* **TASK ITEM A**
Answer these questions about the post on post-WWII Americana:
(i) Which television show does the post name as an example of the current fascination?
(ii) At what time, according to the post, was dinner on the table?
(iii) What period has America settled on as "the beginning of the end and the end of the beginning"?
* **TASK ITEM B**
Print the passage of the post on post-WWII Americana from "Wow. For a minute, I've" up to and including "didn't lose you...)".

* **EXCERPTED TEXT**
BEGIN
Wednesday, December 31, 2008

Inventory Control


Wow. For a minute, I've been really interested by popular culture's current fascination in post-WWII era Americana. Shows like Mad Men and others, the current trends in fashion, the election, all of it hearkens back to this time that, in retrospect, has become quintessential America, the very essence of what fulfilling the American Dream was supposed to mean. Yet, wrought within and throughout these tangential fascinations is one much more deviant: an intimately intense obsession with the fissures crossing to and fro along the surface of the American ideal. It is the simultaneous recognition of the farce that is relying on the promise of an abstraction as something to hope for in reality. (Still there? Hope I didn't lose you...)

In essence, collectively America has spent much of my lifetime looking back at itself and, in the end, has settled on mid-20th century America as the beginning of the end and the end of the beginning. It is a time for which we can be proud of ourselves and our accomplishments. There were stable 2-parent households and safe neighborhoods. Schools were places of learning and dinner was on the table at 6. But beneath it all is the most sinister desire by us today to acknowledge that unhappiness was rampant back then too. That the most powerful, the most stable, the stalwart and exemplary, struggled to maintain themselves and their image even to the point of emotional and psychological implosion. That America could not escape its escapist mentality because it was founded upon the very principle. (Mayflower, anyone?)
END
* **PROVIDED DATA**
BEGIN
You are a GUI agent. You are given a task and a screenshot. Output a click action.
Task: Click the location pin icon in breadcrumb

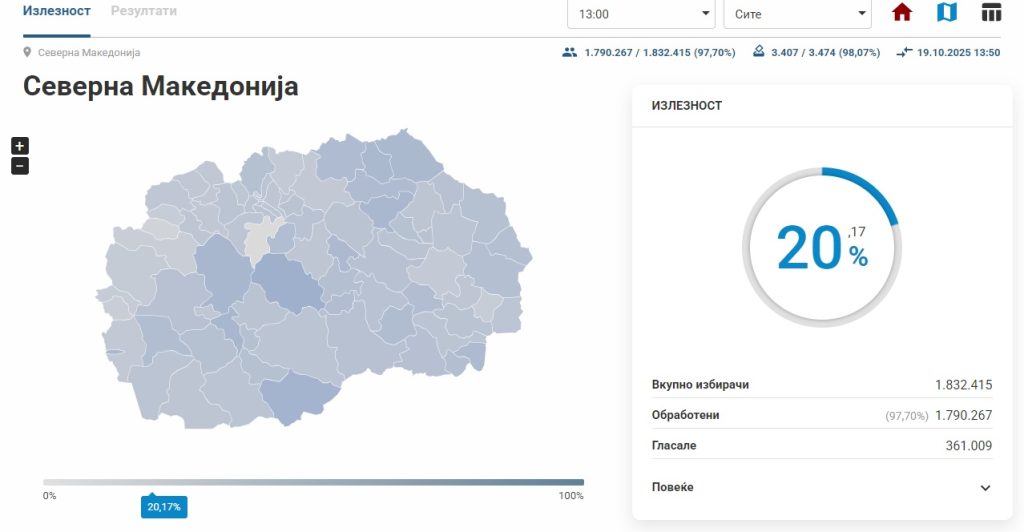click(28, 52)
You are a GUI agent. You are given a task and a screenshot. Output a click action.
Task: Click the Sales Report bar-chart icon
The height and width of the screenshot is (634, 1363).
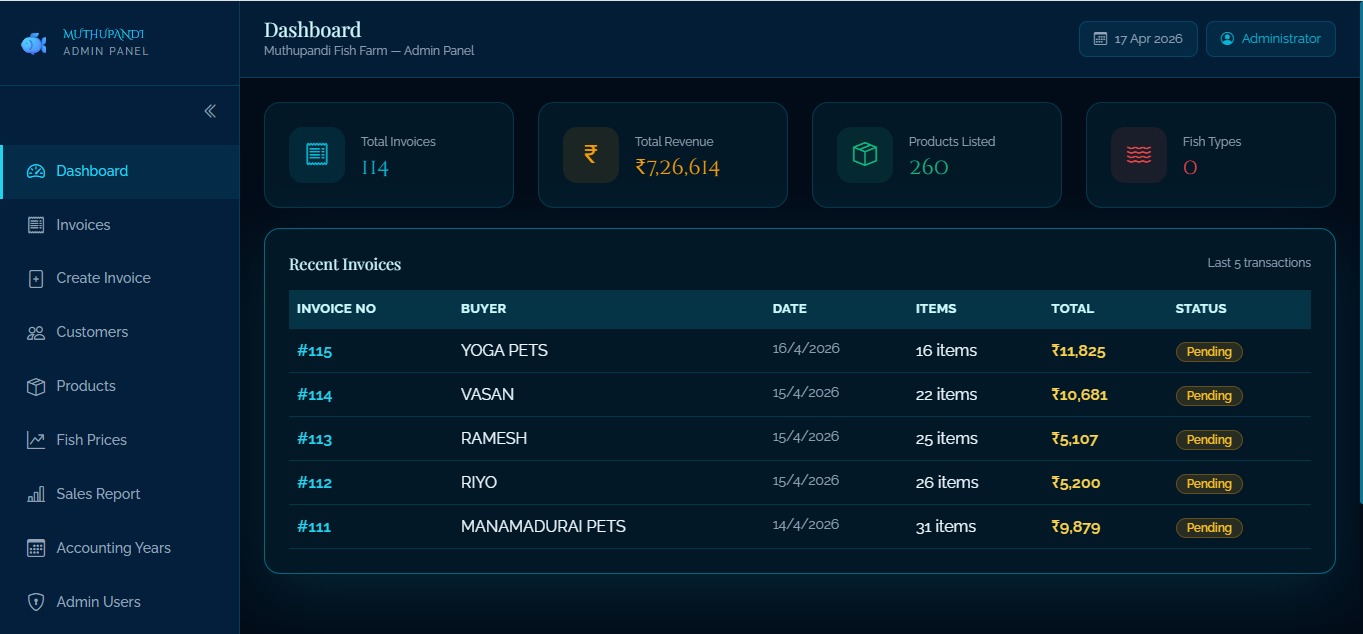[x=35, y=493]
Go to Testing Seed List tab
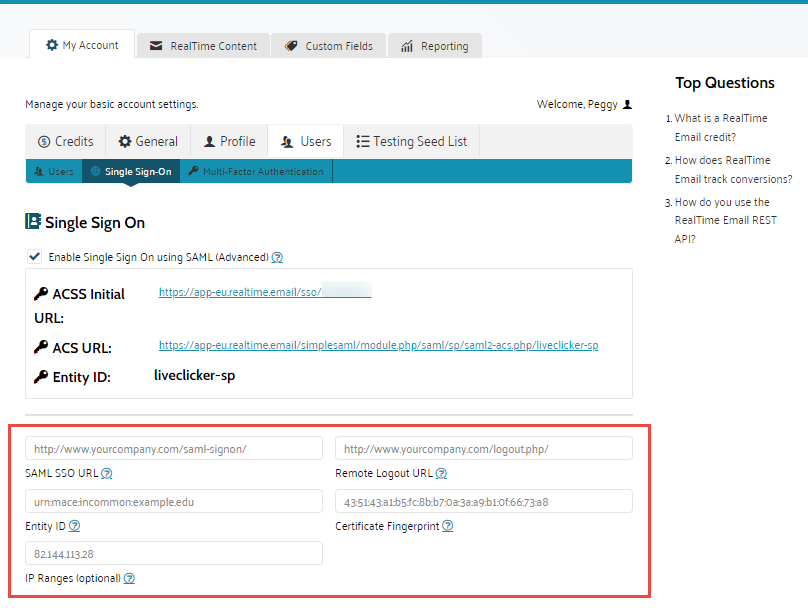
END
* **EXERCISE RESULT A**
(i) Mad Men
(ii) At 6
(iii) Mid-20th century America

* **EXERCISE RESULT B**
Wow. For a minute, I've been really interested by popular culture's current fascination in post-WWII era Americana. Shows like Mad Men and others, the current trends in fashion, the election, all of it hearkens back to this time that, in retrospect, has become quintessential America, the very essence of what fulfilling the American Dream was supposed to mean. Yet, wrought within and throughout these tangential fascinations is one much more deviant: an intimately intense obsession with the fissures crossing to and fro along the surface of the American ideal. It is the simultaneous recognition of the farce that is relying on the promise of an abstraction as something to hope for in reality. (Still there? Hope I didn't lose you...)